More than 400,000 patients in the United States are on dialysis to treat their kidney disease. Most of these patients need to take medications that bind to phosphorus in their food to reduce toxic buildup of the mineral in their bodies. They also must take drugs to treat anemia, which commonly arises in patients with kidney disease because healthy kidneys are needed to generate the hormone that stimulates red blood cell production. Patients also tend to be iron deficient.
Dialysis patients usually have to take 3 different medications to overcome these 3 complications related to kidney disease: drugs that bind phosphorus, erythropoietin-stimulating agents (ESA) that boost blood cell production, and intravenous (IV) iron. Julia Lewis, MD (Vanderbilt University School of Medicine) and her colleagues in the Collaborative Study Group conducted a 441-patient randomized clinical trial to test the potential of a compound called ferric citrate to bind phosphorus, increase iron stores, and reduce the usage of IV iron and ESAs.
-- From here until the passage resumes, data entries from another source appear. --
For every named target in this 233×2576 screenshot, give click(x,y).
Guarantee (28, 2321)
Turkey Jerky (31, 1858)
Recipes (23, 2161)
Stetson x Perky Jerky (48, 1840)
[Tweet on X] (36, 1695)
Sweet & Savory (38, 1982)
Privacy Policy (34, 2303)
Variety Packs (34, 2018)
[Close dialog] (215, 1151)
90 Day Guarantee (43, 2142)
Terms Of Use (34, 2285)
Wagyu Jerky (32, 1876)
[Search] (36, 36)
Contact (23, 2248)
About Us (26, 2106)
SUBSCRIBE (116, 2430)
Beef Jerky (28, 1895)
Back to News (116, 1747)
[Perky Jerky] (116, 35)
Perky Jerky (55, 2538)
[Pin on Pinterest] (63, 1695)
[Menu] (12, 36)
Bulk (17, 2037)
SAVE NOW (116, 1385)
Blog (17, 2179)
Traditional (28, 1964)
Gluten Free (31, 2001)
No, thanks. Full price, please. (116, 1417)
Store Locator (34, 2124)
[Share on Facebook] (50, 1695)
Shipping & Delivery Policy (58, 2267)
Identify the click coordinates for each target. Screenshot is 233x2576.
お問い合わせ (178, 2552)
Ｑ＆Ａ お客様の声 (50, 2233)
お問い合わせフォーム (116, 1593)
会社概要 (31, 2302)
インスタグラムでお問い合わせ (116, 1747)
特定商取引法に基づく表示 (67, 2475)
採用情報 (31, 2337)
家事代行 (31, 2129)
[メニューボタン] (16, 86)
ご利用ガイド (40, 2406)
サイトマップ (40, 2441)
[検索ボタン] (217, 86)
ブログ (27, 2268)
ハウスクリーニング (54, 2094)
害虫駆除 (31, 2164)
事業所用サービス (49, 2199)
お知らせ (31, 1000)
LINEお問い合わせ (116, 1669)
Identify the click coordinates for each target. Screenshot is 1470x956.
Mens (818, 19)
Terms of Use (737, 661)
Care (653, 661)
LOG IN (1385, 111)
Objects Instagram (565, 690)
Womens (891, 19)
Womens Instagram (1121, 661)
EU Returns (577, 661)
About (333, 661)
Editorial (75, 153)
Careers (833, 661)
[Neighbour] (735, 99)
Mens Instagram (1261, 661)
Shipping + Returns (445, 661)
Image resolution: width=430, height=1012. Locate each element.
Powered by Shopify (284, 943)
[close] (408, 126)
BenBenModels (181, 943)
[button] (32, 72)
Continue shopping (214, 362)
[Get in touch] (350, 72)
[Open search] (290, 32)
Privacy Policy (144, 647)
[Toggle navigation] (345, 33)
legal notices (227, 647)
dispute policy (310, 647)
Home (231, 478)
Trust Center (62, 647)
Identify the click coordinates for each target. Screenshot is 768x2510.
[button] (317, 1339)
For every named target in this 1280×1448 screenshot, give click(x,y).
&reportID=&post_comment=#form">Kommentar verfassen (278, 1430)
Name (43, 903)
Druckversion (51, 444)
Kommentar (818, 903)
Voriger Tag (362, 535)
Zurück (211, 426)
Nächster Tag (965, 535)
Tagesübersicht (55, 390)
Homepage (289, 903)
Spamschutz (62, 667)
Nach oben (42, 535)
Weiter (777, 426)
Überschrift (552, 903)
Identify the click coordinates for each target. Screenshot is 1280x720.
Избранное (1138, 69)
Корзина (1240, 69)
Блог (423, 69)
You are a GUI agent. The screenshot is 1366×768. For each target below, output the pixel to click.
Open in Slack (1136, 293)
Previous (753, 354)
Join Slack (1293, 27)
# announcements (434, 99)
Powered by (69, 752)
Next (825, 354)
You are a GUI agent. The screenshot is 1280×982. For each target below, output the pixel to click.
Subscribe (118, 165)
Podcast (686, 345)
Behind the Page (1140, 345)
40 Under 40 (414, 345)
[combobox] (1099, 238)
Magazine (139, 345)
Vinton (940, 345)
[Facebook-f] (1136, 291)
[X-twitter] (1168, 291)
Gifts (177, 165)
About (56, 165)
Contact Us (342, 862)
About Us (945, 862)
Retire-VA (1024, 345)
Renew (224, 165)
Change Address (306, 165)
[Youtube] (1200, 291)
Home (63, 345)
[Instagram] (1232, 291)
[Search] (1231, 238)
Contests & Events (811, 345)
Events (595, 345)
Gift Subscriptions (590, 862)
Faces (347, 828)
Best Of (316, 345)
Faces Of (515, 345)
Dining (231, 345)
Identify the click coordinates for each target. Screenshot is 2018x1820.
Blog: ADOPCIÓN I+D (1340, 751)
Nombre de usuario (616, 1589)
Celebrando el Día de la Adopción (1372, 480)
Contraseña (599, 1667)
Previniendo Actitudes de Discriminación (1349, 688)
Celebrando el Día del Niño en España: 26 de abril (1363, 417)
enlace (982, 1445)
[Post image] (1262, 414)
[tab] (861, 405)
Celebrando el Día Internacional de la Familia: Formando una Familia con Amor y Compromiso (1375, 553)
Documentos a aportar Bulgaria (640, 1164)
Patients were randomized to receive either ferric citrate or another phosphorus-binding agent for 52 weeks. This was then followed by a 4-week period in which patients taking ferric citrate were again randomized to either continue on the medication or switch to placebo.
The study investigators found that ferric citrate effectively reduced blood phosphorus levels while increasing iron stores and decreasing the need for IV iron and ESAs. "Ferric citrate binds the phosphorus in food and also increases iron in the blood, and it allows patients to need less or no IV iron and medicines to make their bone marrow produce more blood cells," said Dr. Lewis. She also noted that patients on dialysis often experience many serious adverse medical events, many of which require hospitalization, and that ferric citrate was linked with fewer of these events compared with currently available phosphorus-binding medications. "While benefiting patients, ferric citrate is estimated to also actually reduce the cost of caring for dialysis patients by reducing IV iron and ESA usage, as well as hospitalizations."